Structure and Location
The coronal suture forms a transverse line across the top of the head, extending from one side to the other in an ear-to-ear direction. It acts as the boundary between the frontal bone, which forms the forehead and eye sockets, and the two parietal bones, which form the upper sides and roof of the skull. This junction is a type of fibrous joint called a syndesmosis, composed of dense connective tissue that permits a small degree of movement between the adjacent bones.
Before fusion, the suture line displays a characteristic, interlocking, wavy pattern resembling the teeth of a saw. On a newborn’s head, the coronal suture meets the sagittal suture (which runs front-to-back) at the anterior fontanelle, commonly known as the soft spot. This intersection marks the largest membrane-covered space where multiple skull bones converge. The flexibility of this joint is a temporary state, essential for the brain’s massive growth spurt.
Function in Infant Skull Growth
The primary function of the coronal suture is to facilitate two processes in early life: birth and brain development. During passage through the narrow birth canal, the flexibility of the coronal and other sutures allows the bony plates of the skull to overlap and mold. This temporary compression, known as molding, protects the infant’s brain from trauma during delivery.
Following birth, the coronal suture permits the continuous and rapid expansion of the cranial vault to accommodate the developing brain. The brain undergoes its most significant growth during the first two years of life, and open sutures ensure the skull can enlarge evenly in all directions. The coronal suture specifically allows for growth in the front-to-back direction and contributes to the widening of the skull, ensuring symmetrical expansion and a typically shaped head.
Coronal Craniosynostosis
Coronal craniosynostosis is defined by the premature fusion, or closure, of the coronal suture before the brain has finished its major growth period. This early fusion restricts bone growth perpendicular to the affected suture, forcing the skull to compensate by growing parallel to the fused seam. The resulting head shape depends on whether one side or both sides of the suture fuse prematurely.
When only one side closes early, it is termed unicoronal craniosynostosis, the second most common type of the disorder. This unilateral fusion causes the forehead and brow to flatten on the affected side, while the opposite, unfused side often bulges out. The eye socket on the affected side may also become raised or have a different shape, leading to a facial asymmetry known as anterior plagiocephaly.
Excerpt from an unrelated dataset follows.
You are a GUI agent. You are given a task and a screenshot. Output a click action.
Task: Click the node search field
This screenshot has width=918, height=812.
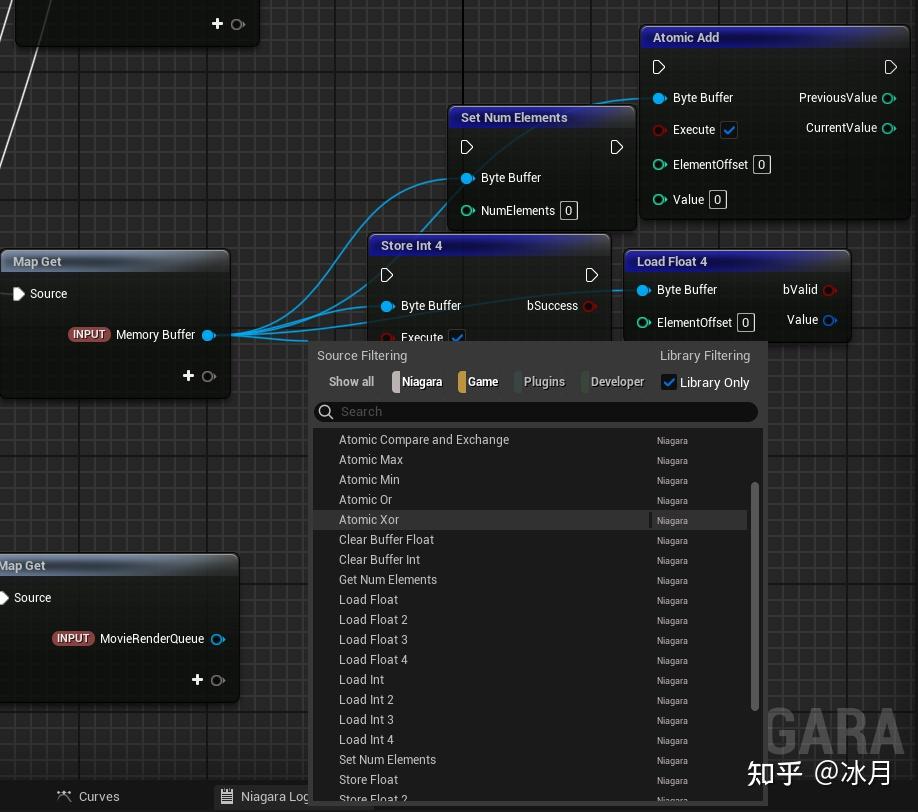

Bicoronal craniosynostosis involves the premature fusion of both the right and left coronal sutures, resulting in a head shape called brachycephaly. The skull cannot grow normally from front to back, leading to a head that appears abnormally short and wide, often with an excessively tall and flat forehead. Untreated craniosynostosis can lead to increased pressure inside the skull, which may cause developmental delays or vision problems. Treatment typically involves surgery to reopen the suture and reshape the skull, allowing the brain the space it needs to grow.
Changes Over the Lifespan
The dynamic, flexible state of the coronal suture in infancy eventually gives way to natural, non-pathological fusion, or synostosis, later in life. Unlike the metopic suture, which typically fuses early in childhood, the major cranial sutures, including the coronal suture, remain open throughout adolescence and well into adulthood. The fusion process involves the fibrous connective tissue being replaced by solid bone, turning the flexible joint into a rigid seam.
The timing of this adult-onset fusion is highly variable, but the coronal suture is often one of the first major sutures to begin this process. While some sources suggest fusion may begin in the mid-twenties, complete obliteration of the coronal suture is rare, even in advanced age. This gradual closure pattern is a factor sometimes used in forensic science to help estimate the age of skeletal remains. Forensic analysis uses the degree of suture closure on both the outer (ectocranial) and inner (endocranial) surfaces of the skull to provide an expected age range.